▸ SET EXERCISE: List every band named in the text below about The Revolutionary Blues Band LP.

▸ TEXT EXTRACT:
The
Revolutionary Blues Band
LP Coral (US,
1970)
It’s summer
time, very hot here in Morocco, so I’ll go for the least effort solution. Posting albums that I own in my collection
but re-using rips collected from the net over the years. Too hot for new rips, and anyway I’m 3000 km
from my vinyl collection. So I’ll cheat.
This one was
another discount bin perennial. I must
confess that my friends and I were somewhat disappointed when we first heard it
(in the early seventies). My friend Dédé
had bought it (Place du Jeu de Balle, probably) because of Tom Scott playing on it. We
all had bought a copy of Rural StillLife (on Impulse) and we were hoping for something similar. It wasn't. By the way, Rural Still Life remains my all time favourite Tom Scott album.
Then the band had
“blues band” in its moniker and in terms of blues we were into Butterfield Blues
Band, Dirty Blues Band ... and here was the name of Rod Piazza, of Dirty Blues
Band / Bacon Fat fame. Second
disappointment, the band did not sound at all like any of those blues
bands.

▸ DATA LINES:
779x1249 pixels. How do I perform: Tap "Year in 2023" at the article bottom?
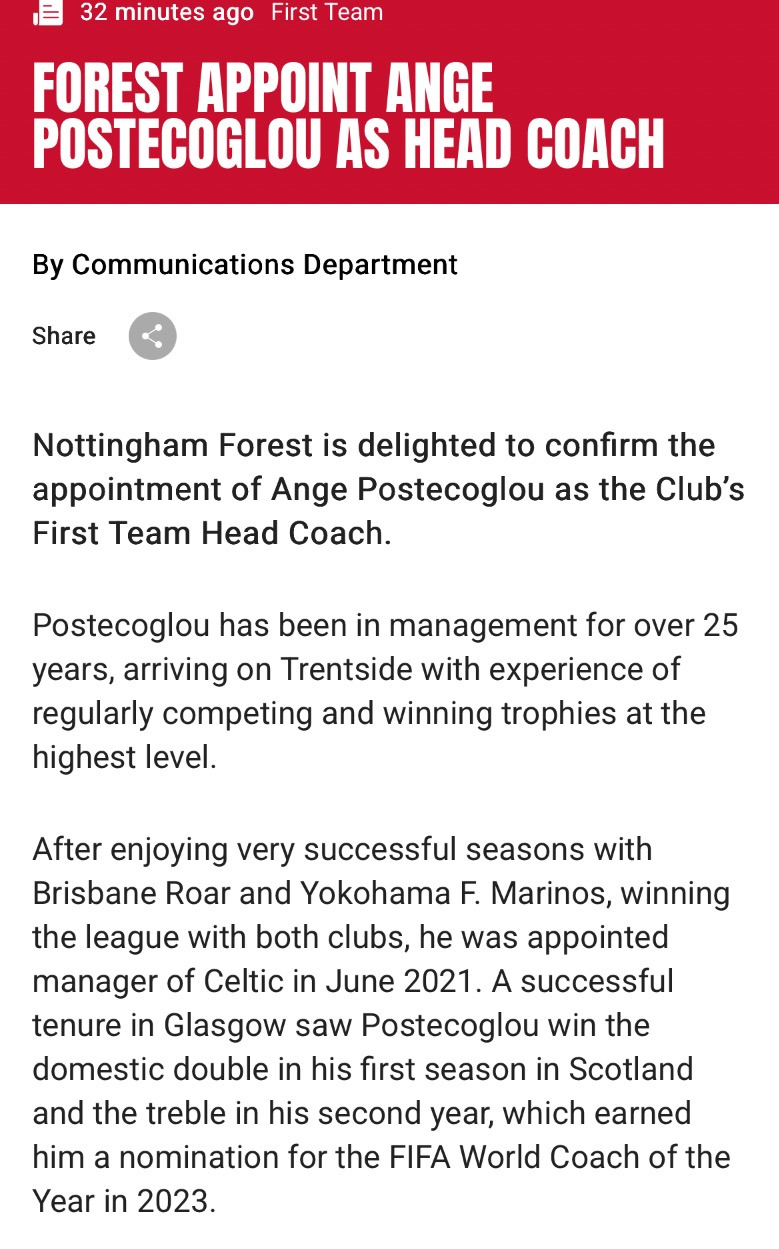pos(123,1201)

▸ ANSWER TO THE PROBLEM: The Revolutionary Blues Band, Butterfield Blues Band, Dirty Blues Band, Bacon Fat